## [STUDY MATERIAL]
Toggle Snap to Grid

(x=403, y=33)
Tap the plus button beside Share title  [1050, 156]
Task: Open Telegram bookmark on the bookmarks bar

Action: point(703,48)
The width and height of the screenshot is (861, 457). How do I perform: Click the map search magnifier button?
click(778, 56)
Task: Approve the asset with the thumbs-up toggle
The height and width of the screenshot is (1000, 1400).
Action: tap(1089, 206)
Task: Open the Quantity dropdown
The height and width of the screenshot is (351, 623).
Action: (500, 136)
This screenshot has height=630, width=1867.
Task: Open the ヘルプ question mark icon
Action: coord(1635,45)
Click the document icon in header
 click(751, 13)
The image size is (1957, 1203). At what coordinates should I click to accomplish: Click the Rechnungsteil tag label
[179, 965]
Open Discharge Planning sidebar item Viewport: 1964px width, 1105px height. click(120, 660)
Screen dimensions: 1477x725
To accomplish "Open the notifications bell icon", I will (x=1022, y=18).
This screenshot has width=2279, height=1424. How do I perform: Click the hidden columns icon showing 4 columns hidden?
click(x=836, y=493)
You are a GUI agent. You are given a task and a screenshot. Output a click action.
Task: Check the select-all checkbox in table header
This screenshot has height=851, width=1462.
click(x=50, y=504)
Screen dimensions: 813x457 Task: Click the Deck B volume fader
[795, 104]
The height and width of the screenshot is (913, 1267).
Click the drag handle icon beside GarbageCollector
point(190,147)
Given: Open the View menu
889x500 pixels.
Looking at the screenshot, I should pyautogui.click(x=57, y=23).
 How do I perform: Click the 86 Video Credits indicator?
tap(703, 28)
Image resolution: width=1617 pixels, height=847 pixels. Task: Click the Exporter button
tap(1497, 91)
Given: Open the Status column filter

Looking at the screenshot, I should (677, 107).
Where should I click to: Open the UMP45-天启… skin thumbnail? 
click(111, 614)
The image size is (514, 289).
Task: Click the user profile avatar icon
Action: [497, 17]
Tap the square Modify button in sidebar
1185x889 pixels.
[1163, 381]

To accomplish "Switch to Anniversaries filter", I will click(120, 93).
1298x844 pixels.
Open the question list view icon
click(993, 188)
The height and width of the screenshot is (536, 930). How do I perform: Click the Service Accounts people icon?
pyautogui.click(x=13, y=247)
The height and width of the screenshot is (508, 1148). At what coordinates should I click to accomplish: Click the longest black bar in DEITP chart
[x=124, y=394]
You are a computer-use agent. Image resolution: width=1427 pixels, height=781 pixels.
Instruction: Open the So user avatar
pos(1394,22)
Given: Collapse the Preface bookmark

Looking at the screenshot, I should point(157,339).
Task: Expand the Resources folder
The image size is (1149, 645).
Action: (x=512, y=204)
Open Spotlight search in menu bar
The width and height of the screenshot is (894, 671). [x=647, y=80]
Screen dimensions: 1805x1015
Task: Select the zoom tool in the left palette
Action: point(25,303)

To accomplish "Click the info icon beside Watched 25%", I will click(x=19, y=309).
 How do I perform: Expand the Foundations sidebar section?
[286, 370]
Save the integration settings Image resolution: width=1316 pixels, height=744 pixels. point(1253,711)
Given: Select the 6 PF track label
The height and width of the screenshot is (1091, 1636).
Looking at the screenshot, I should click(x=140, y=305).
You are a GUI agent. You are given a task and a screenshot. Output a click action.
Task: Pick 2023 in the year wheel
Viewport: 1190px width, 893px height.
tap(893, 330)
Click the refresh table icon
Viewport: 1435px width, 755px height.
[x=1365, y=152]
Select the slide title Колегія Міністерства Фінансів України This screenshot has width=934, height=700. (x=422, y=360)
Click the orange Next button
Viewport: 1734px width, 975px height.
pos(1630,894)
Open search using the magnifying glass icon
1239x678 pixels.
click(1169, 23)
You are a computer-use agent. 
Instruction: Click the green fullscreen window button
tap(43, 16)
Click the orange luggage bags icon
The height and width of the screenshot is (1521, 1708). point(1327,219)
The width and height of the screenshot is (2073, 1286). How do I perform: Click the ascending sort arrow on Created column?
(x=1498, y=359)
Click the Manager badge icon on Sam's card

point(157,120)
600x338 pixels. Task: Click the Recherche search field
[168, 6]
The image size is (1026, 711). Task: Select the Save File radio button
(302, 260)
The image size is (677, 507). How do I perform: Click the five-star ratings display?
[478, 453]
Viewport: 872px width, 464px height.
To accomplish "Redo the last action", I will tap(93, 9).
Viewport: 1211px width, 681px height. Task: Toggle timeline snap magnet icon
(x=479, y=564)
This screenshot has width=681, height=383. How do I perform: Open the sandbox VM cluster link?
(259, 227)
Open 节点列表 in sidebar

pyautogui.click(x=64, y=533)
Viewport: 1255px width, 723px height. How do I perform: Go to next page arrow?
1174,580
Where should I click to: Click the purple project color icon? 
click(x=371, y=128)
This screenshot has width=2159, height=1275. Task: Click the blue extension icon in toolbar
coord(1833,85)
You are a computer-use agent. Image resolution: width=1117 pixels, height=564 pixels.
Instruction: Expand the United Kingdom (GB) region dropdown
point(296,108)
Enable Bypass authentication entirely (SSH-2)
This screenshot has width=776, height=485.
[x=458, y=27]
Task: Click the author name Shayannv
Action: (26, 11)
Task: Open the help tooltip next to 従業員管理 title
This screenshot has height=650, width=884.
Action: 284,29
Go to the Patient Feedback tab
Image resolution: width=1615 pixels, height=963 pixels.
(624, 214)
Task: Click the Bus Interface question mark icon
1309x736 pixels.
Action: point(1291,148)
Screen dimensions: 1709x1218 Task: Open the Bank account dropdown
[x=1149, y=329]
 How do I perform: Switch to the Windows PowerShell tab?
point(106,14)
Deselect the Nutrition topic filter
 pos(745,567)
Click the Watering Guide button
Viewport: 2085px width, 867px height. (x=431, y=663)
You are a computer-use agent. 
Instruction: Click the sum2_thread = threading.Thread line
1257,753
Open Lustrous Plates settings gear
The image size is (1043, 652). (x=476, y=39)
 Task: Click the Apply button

## [WHAT YOU SHOULD DO]
Exactly as written, give again every line from the one containing "Deselect the Nutrition topic filter" through the last line of the material above, and no other lines.

## [EXERCISE ANSWER]
Deselect the Nutrition topic filter
 pos(745,567)
Click the Watering Guide button
Viewport: 2085px width, 867px height. (x=431, y=663)
You are a computer-use agent. 
Instruction: Click the sum2_thread = threading.Thread line
1257,753
Open Lustrous Plates settings gear
The image size is (1043, 652). (x=476, y=39)
 Task: Click the Apply button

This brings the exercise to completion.